**Record excerpts**:
----------------

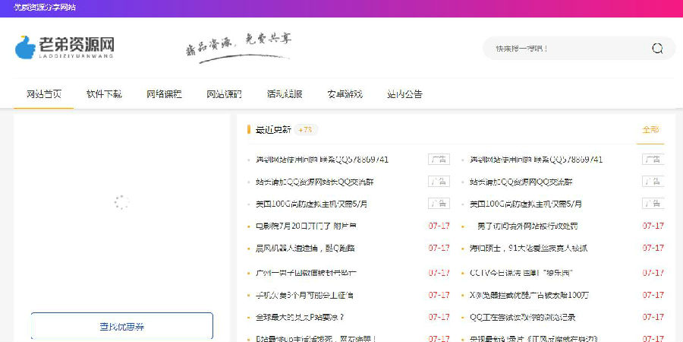Click the right-column 广告 badge on the first row
Screen dimensions: 683x342
coord(653,160)
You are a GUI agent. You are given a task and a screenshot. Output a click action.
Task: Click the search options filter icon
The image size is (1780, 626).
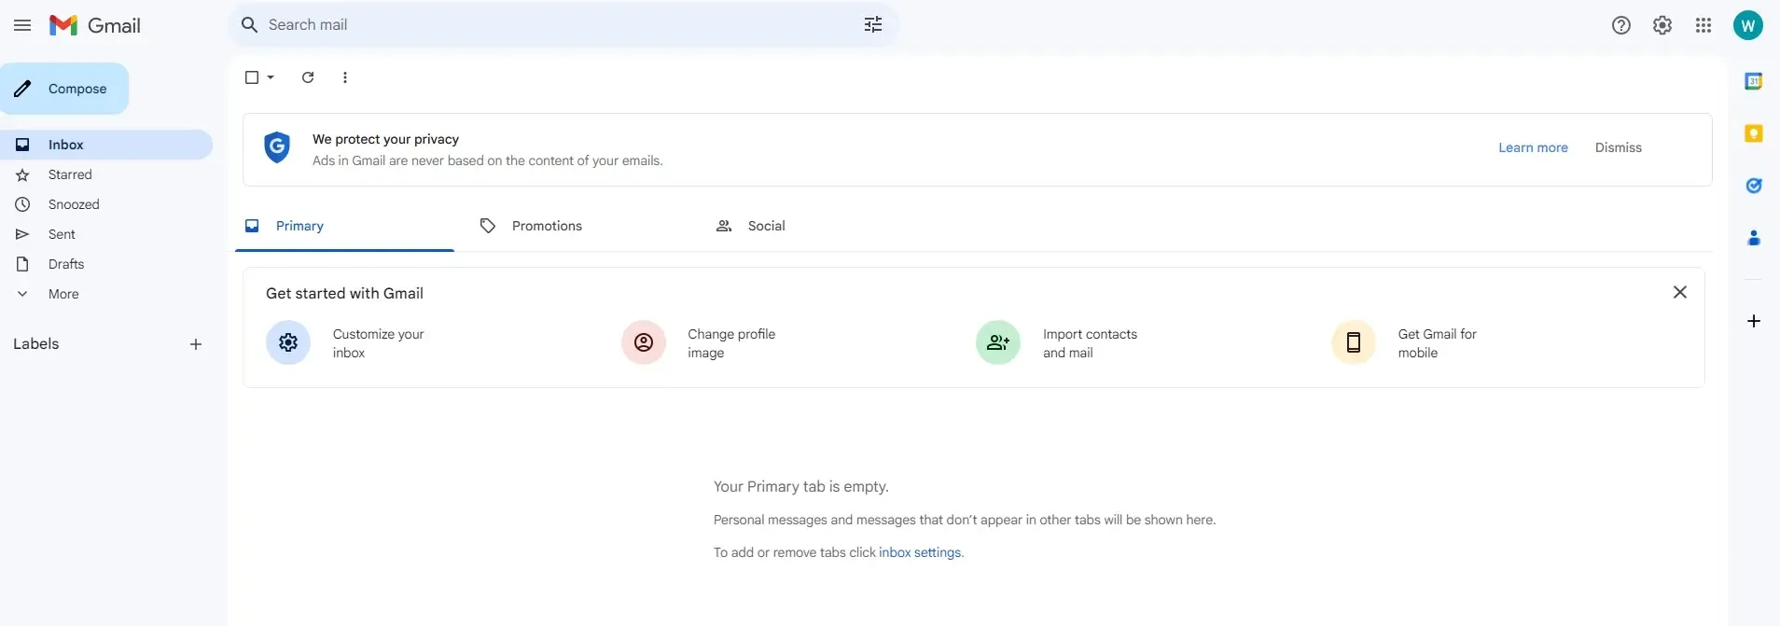(x=872, y=25)
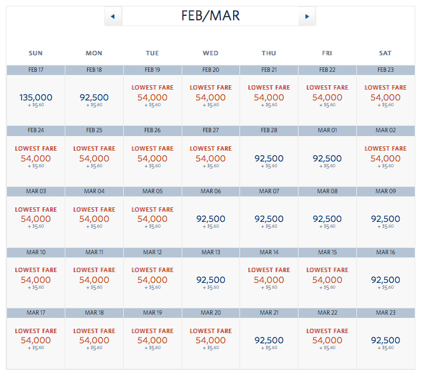Choose Mar 13 fare 92,500

211,280
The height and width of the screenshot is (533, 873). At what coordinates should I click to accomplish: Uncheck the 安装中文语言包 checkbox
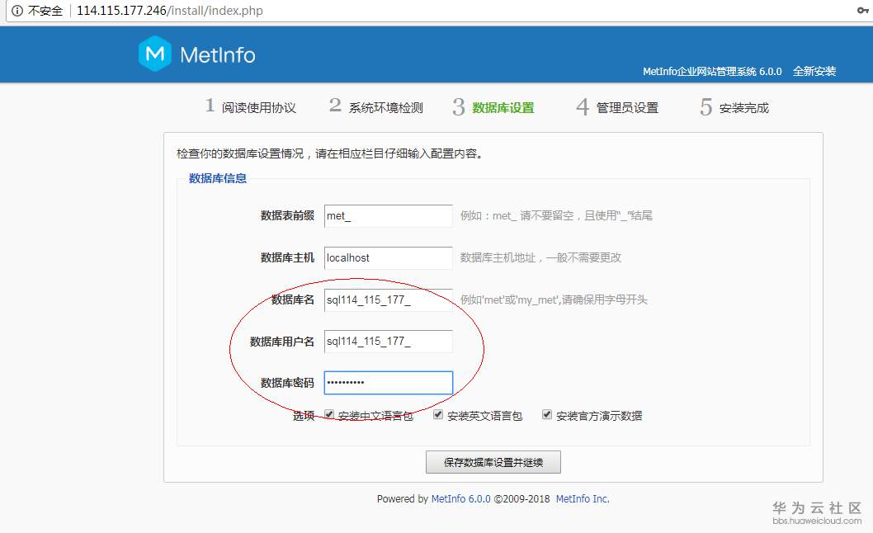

----------------

With the pictures left out, output the lines from the one containing "The image size is (1780, 626)." through the last line of the records above, exactly as they are.

**Your response**:
The image size is (1780, 626).
(x=872, y=25)
Choose Mar 13 fare 92,500

211,280
The height and width of the screenshot is (533, 873). At what coordinates should I click to accomplish: Uncheck the 安装中文语言包 checkbox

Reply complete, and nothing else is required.